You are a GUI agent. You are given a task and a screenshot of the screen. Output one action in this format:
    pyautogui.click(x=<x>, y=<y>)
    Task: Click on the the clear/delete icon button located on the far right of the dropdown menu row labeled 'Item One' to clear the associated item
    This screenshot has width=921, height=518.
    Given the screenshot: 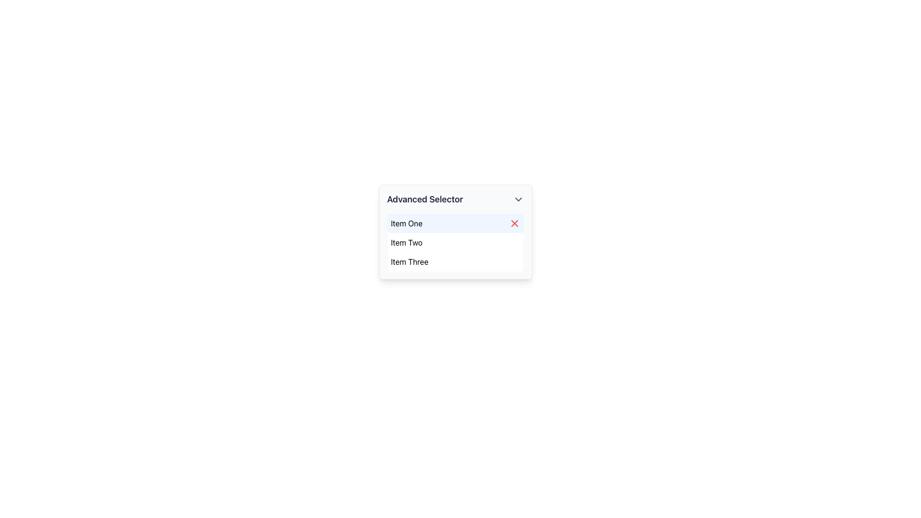 What is the action you would take?
    pyautogui.click(x=514, y=224)
    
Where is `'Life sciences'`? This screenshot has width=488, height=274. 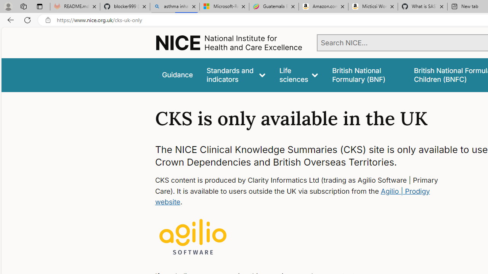
'Life sciences' is located at coordinates (298, 75).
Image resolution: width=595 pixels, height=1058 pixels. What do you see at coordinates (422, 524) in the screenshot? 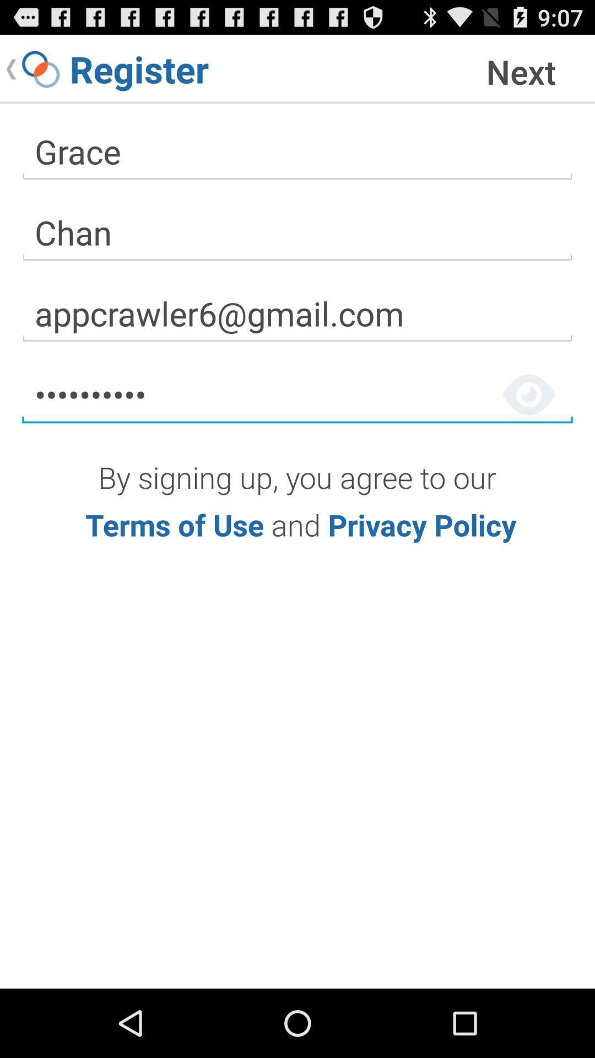
I see `the text privacy policy from last line` at bounding box center [422, 524].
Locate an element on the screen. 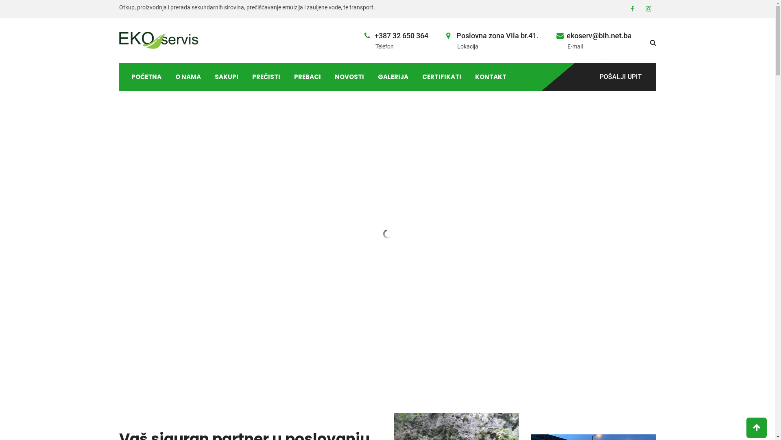 The width and height of the screenshot is (781, 440). 'Skip to content' is located at coordinates (0, 0).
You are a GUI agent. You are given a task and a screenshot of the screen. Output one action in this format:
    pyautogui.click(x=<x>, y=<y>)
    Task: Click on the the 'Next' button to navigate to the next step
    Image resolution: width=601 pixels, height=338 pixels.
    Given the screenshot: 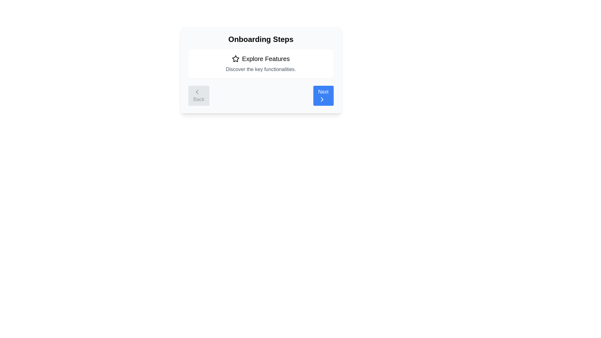 What is the action you would take?
    pyautogui.click(x=323, y=95)
    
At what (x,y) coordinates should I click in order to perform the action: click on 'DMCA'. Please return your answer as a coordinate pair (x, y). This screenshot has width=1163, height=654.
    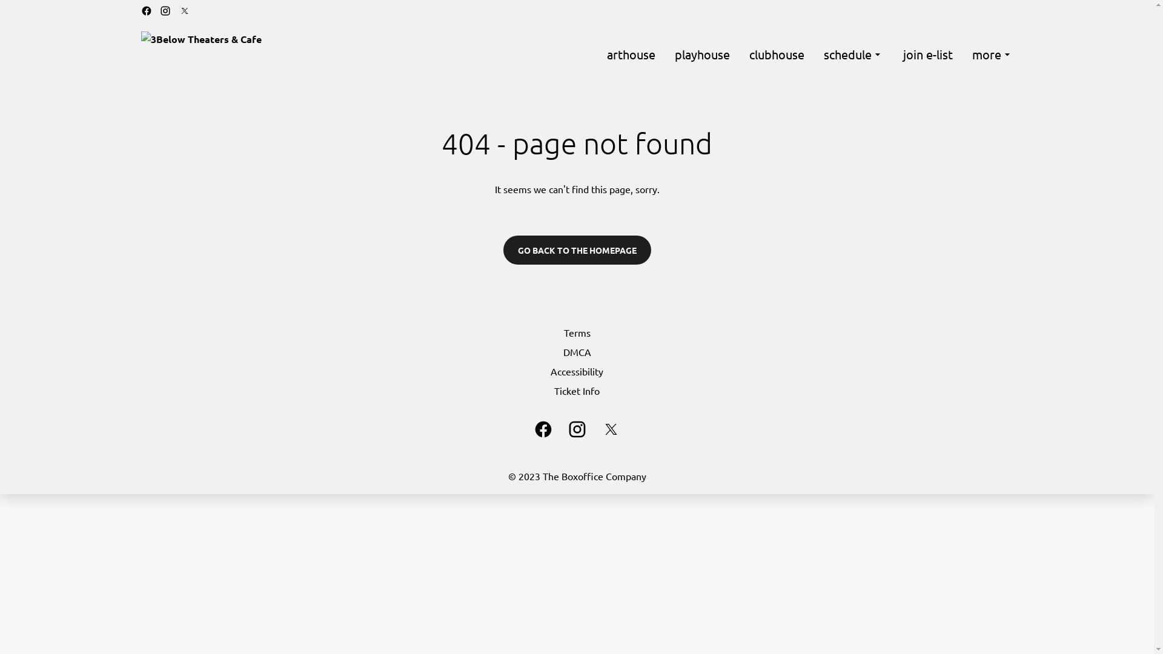
    Looking at the image, I should click on (575, 352).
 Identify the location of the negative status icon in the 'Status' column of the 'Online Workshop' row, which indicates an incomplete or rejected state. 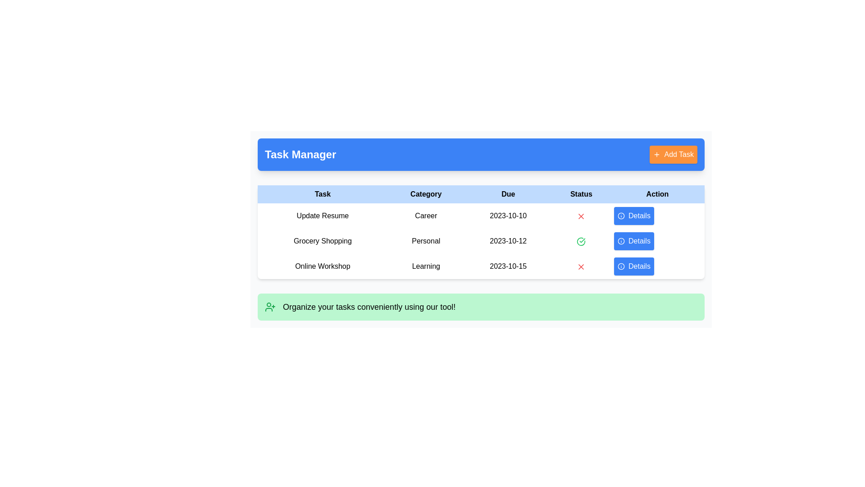
(581, 265).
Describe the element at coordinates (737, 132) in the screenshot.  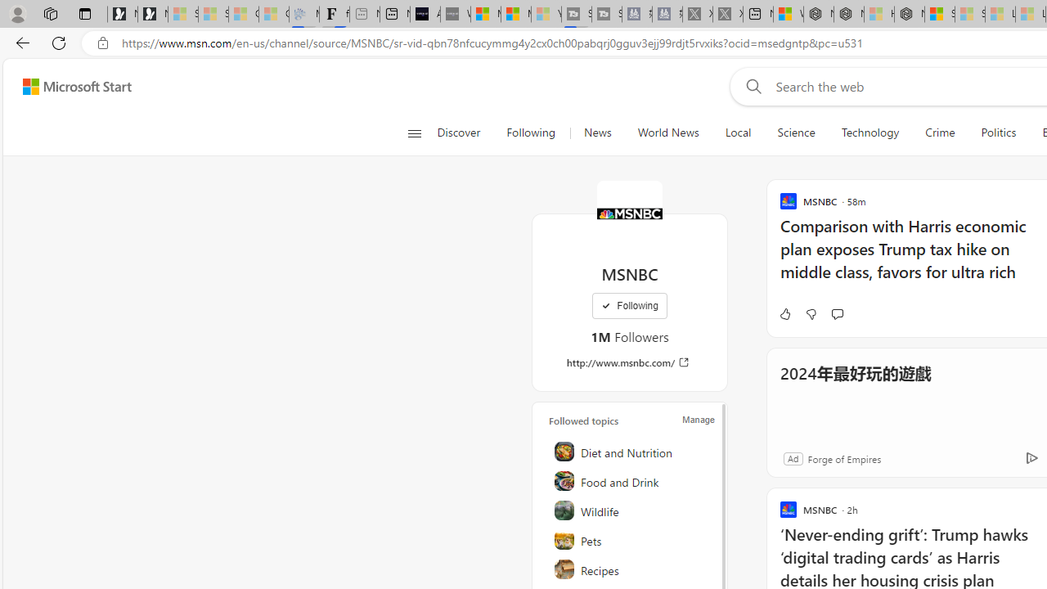
I see `'Local'` at that location.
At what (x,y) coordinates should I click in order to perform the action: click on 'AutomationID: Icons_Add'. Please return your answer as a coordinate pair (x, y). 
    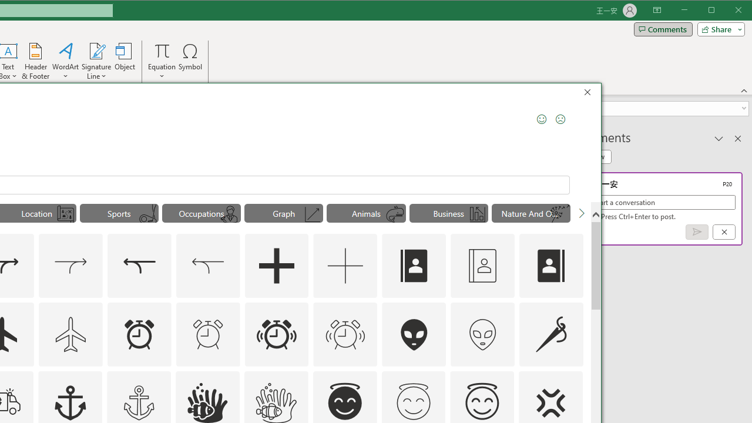
    Looking at the image, I should click on (276, 265).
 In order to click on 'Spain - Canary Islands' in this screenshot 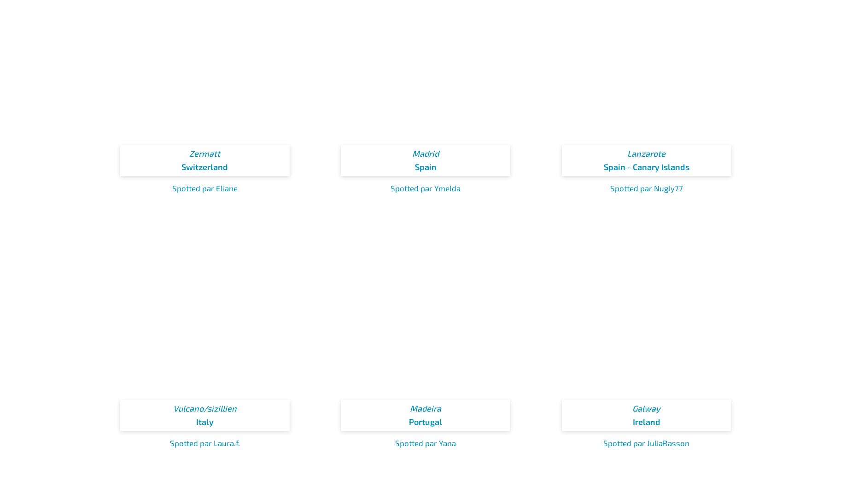, I will do `click(646, 166)`.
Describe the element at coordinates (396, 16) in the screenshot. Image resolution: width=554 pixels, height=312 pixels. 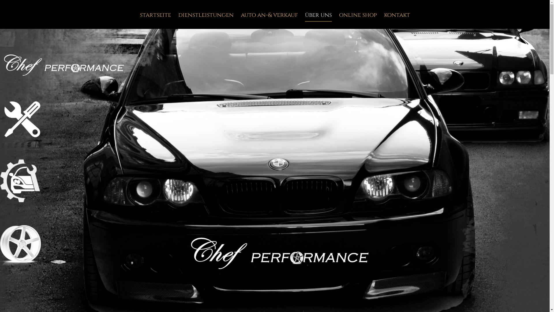
I see `'kontakt'` at that location.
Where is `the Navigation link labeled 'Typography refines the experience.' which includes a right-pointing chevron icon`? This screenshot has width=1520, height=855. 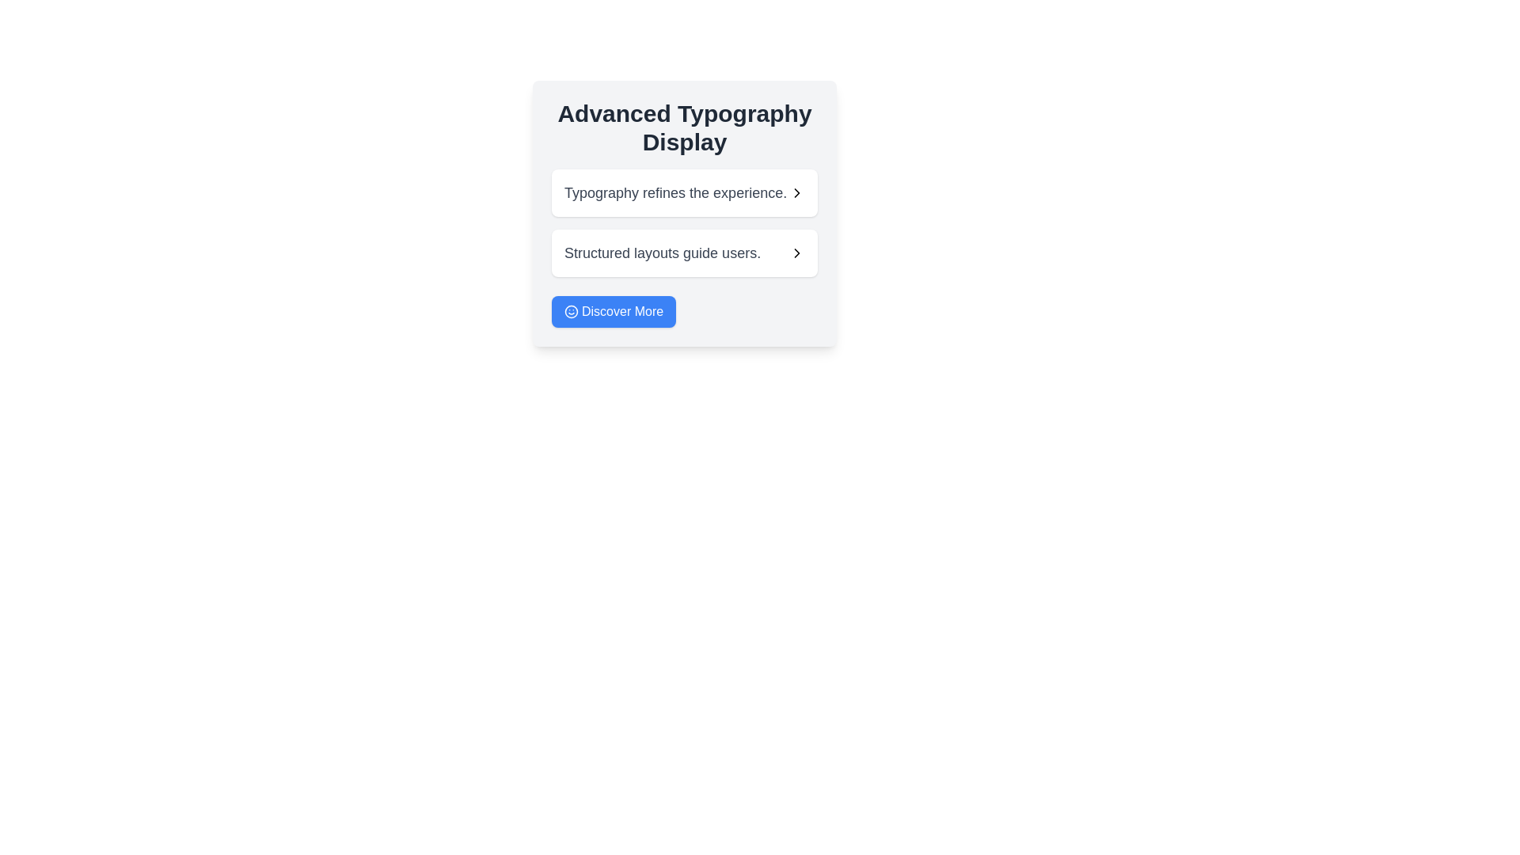
the Navigation link labeled 'Typography refines the experience.' which includes a right-pointing chevron icon is located at coordinates (684, 192).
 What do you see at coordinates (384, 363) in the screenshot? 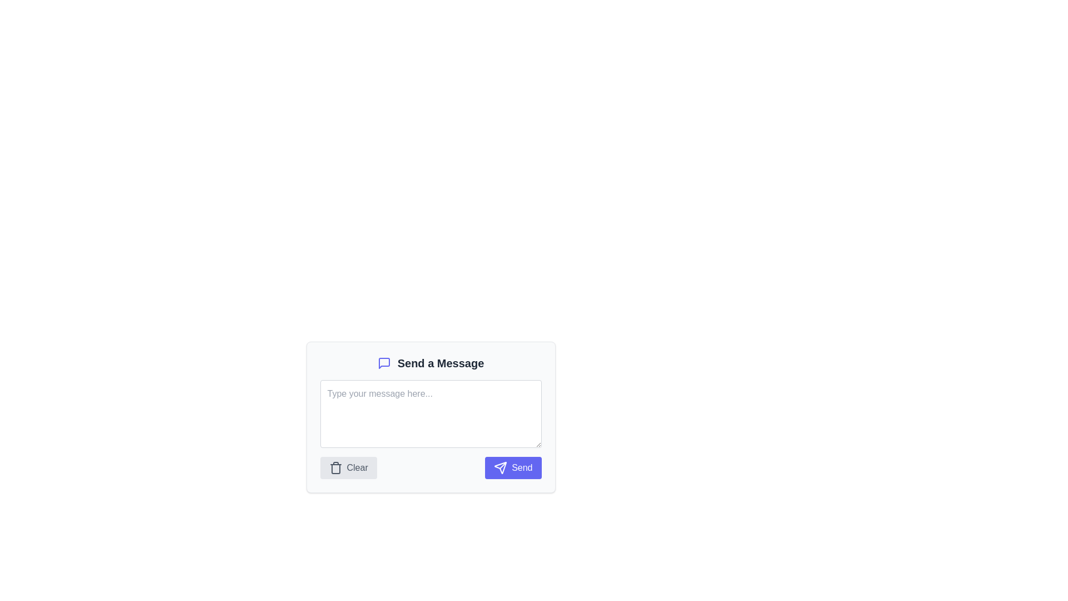
I see `the messaging icon located in the top-left corner of the messaging input box, adjacent to the 'Send a Message' text` at bounding box center [384, 363].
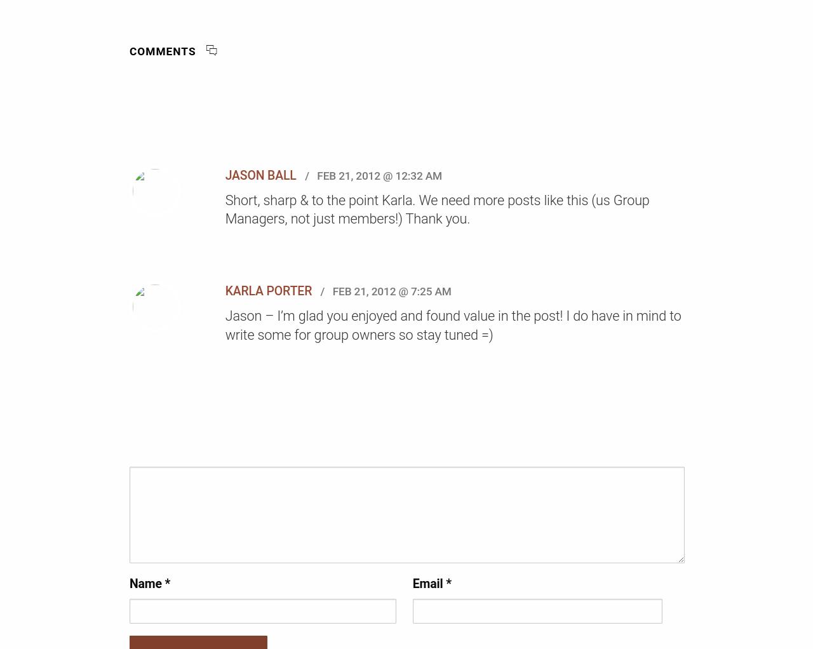  What do you see at coordinates (369, 175) in the screenshot?
I see `'/   Feb 21, 2012 @ 12:32 AM'` at bounding box center [369, 175].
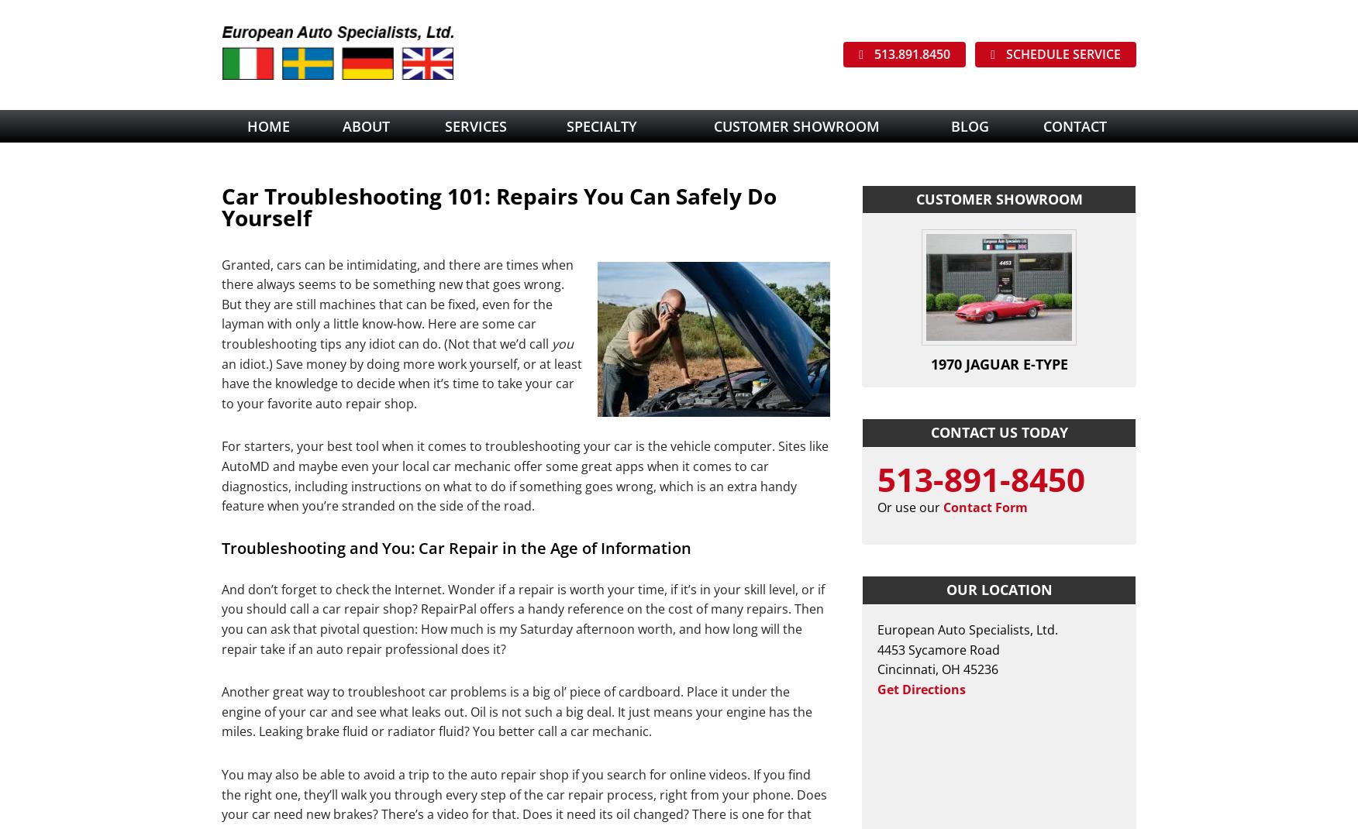 This screenshot has width=1358, height=829. What do you see at coordinates (997, 364) in the screenshot?
I see `'1970 Jaguar E-Type'` at bounding box center [997, 364].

---

Could you put the part of the records above that opens with the line containing "has width=1163, height=654." and closes with the line containing "Looking at the image, I should click on (575, 352).", both lines included, into a JSON list of strings, one string per line with blank lines omitted and the pictures left out?

EXERCISE SOLUTION:
[
  "At what (x,y) coordinates should I click in order to perform the action: click on 'DMCA'. Please return your answer as a coordinate pair (x, y). This screenshot has width=1163, height=654.",
  "    Looking at the image, I should click on (575, 352)."
]